● Work instructions: According to the text about Fugro, when did the company go public on the Amsterdam Stock Exchange?

● Quoted text:
— Begin —
Fugro is a Dutch multinational public company headquartered in Leidschendam, Netherlands.  It is primarily a services company focused on geotechnical, survey and geoscience services.  The company is listed on Euronext Amsterdam, Mark Heine is the CEO and Chairman of the Board of Management and Harrie L.J. Noy is Chairman of the Supervisory Board.

History
Kornelis "Kees" Joustra founded Fugro on 2 May 1962 as Ingenieursbureau voor Funderingstechniek en Grondmechanica, Dutch for "Engineering Company for Foundation technology and Soil Mechanics". In the wake of the 1970s energy crisis the offshore business came to a standstill. This resulted in the acquisition of its main competitor, McClelland, into Fugro-McClelland in October 1987.

In 1991, Fugro Chance formed in Lafayette, Louisiana as a subsidiary through the acquisition of a small surveying company led by John Chance.  By 2007, this subsidiary and two others—John Chance Land Surveys and Fugro GeoServices (formerly John Chance Marine Surveying)—employed 455 in the Lafayette area.

In April 1992, Fugro went public on the Amsterdam Stock Exchange. In 2003, Fugro bought Thales Geosolutions for €147.5 million, its largest acquisition to date. In September 2012, CGGVeritas acquired Fugro's Geoscience Division for €1.2 billion.
— End —
● Records supplied:
— Begin —
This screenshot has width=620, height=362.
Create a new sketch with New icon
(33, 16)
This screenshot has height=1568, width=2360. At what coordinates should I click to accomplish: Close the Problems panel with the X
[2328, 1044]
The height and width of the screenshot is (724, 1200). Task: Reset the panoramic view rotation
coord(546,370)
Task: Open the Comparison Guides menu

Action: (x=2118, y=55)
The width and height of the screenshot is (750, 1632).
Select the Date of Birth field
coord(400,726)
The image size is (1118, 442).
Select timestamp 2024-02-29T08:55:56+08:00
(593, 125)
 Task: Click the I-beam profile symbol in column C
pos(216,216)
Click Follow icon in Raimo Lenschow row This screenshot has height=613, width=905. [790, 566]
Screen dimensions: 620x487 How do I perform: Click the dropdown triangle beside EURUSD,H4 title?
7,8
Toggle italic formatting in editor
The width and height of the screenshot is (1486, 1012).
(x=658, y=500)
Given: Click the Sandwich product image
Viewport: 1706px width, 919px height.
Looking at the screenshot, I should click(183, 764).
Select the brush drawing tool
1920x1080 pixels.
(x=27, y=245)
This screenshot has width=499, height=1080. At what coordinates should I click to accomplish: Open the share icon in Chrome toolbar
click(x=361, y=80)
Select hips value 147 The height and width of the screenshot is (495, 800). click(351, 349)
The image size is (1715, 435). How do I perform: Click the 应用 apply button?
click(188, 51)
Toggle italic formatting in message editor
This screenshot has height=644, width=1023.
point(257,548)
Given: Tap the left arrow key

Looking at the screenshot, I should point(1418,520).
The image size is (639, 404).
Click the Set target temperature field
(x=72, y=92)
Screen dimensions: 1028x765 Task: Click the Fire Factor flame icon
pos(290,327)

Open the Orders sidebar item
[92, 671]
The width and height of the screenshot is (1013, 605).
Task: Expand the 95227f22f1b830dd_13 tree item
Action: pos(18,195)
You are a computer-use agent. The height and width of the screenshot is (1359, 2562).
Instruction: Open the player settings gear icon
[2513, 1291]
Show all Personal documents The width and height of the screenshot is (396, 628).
— End —
● Exercise response: April 1992